In the Serbadar state the moderates were at odds with the leftists, the dervishes, who sought economic and social equality. The rulers of the state had to deal with the leftists until 1364, when the moderates triumphed and crushed their opponents. This weakened the Serbadar state in Khorasan and ultimately led to its destruction by Tamerlane in 1381.
In 1365 a Serbadar revolt broke out in Samarkand in response to an invasion of nomads from Mogolistan (eastern Turkestan), who routed the emirs of Samarkand—Husayn and Timur—and besieged the city. The defense of Samarkand was entrusted to Mawlana-zadeh, a moderate, and Abu Bakr Ke-levi, a leftist and, as such, with close ties to the urban poor. A municipal guard led by the Serbadars repelled the attack and attempted to put some of the Serbadar rallying cries into practice, especially to impose limits on the rights and property of the rich. After the victory, the two groups of Serbadars quarreled, a circumstance exploited by the leaders of the feudal elite, Husayn and Timur, who drew the moderate wing of the rebels to their side and, with their help, crushed the rebellion in 1366.

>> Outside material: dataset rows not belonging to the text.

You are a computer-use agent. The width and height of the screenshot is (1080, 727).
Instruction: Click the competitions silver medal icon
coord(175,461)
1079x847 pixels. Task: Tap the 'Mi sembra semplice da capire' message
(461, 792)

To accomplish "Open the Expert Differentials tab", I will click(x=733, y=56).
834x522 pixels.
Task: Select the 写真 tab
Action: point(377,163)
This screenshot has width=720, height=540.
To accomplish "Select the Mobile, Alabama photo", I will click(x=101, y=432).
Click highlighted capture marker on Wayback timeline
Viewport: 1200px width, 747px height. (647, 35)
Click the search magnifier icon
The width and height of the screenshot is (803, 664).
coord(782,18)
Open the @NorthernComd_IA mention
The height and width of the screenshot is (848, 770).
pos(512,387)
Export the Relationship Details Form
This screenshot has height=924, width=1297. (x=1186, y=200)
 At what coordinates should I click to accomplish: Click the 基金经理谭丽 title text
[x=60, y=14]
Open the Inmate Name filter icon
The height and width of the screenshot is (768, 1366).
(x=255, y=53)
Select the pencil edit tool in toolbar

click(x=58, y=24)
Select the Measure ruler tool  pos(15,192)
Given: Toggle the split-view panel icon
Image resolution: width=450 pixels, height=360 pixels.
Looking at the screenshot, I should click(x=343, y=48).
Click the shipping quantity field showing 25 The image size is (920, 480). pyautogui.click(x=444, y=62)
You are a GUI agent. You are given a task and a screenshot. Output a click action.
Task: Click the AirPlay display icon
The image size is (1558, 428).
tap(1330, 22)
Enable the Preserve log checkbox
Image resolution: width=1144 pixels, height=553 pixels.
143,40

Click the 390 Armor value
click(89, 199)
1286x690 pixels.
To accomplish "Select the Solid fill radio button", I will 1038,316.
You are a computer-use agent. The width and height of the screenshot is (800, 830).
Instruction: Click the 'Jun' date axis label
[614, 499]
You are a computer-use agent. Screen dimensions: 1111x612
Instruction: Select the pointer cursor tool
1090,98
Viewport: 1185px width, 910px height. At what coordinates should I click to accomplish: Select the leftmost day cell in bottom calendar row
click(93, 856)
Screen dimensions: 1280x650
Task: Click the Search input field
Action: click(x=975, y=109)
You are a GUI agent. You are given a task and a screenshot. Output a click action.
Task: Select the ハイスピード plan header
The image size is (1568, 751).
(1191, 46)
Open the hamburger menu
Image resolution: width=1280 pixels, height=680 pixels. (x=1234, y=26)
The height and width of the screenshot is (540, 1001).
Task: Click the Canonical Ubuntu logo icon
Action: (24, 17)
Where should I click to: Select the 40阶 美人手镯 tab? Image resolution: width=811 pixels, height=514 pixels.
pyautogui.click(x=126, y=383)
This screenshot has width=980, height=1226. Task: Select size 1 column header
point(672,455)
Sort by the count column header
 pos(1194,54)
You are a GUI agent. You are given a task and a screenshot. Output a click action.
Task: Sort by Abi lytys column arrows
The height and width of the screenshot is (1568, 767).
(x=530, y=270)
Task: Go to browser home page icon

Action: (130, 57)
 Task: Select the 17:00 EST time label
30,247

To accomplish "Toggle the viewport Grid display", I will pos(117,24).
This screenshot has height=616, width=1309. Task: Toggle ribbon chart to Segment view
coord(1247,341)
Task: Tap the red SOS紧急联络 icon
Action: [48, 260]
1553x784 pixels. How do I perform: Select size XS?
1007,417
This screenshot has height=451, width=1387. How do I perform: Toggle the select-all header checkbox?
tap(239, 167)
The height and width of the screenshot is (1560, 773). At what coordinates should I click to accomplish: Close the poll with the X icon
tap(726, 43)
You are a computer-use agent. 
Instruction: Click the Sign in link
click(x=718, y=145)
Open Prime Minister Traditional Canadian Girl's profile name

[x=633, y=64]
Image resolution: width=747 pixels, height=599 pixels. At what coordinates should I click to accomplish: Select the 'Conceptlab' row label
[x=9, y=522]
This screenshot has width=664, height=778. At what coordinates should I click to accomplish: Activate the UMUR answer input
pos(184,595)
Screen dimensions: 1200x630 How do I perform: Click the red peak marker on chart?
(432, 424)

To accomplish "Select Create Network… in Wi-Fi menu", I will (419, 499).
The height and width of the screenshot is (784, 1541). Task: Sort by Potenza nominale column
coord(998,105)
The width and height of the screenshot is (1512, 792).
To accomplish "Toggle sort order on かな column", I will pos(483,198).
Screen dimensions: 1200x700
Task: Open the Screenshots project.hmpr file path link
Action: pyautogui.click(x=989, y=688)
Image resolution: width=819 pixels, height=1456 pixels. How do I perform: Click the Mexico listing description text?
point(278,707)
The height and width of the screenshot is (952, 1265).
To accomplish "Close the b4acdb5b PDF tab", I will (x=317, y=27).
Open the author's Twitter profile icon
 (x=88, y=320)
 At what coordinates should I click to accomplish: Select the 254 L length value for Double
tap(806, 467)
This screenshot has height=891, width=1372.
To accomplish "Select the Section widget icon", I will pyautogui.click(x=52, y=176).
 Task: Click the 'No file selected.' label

In 1373 a Serbadar revolt broke out in Kerman. It was directed against local feudal lords and fueled by the urban poor and peasantry. The Serbadars confiscated the property of the feudal lords and arrested many officials. The rebellion was suppressed in 1374 by Shah Shuja Mozafferid (Muzaffarid).
In 1383 a major Serbadar revolt broke out against Tamerlane in Sabzevar. Tamerlane laid siege to the city, took it, and destroyed it; he carried out horrible reprisals against the city’s defenders, immuring 2,000 captives in the fortress walls. The Sayyid movement, which was much like the Serbadar revolts, flourished in Mazanderan in the 1350’s and 1360’s.
REFERENCES
Bartol’d, V. V. “Narodnoe dvizhenie v Samarkande v 1365 g.” Soch, vol. 2, part. 2. Moscow, 1964.Stroeva, L. V. “Serbedary Samarkanda.” Uch. zap, LGU, 1949, no. 98.
Petrushevskii, I, P. “Dvizhenie serbedarov v Khorasane.” Uch. zap. Inta vostokovedeniia AN, 1956, vol. 14.
Petrushevskii, I. P. Zemledelie i agrarnye otnosheniia v Irane XIII–XIV vekov. Moscow-Leningrad, 1960. Pages 412–72. (Includes bibliography.)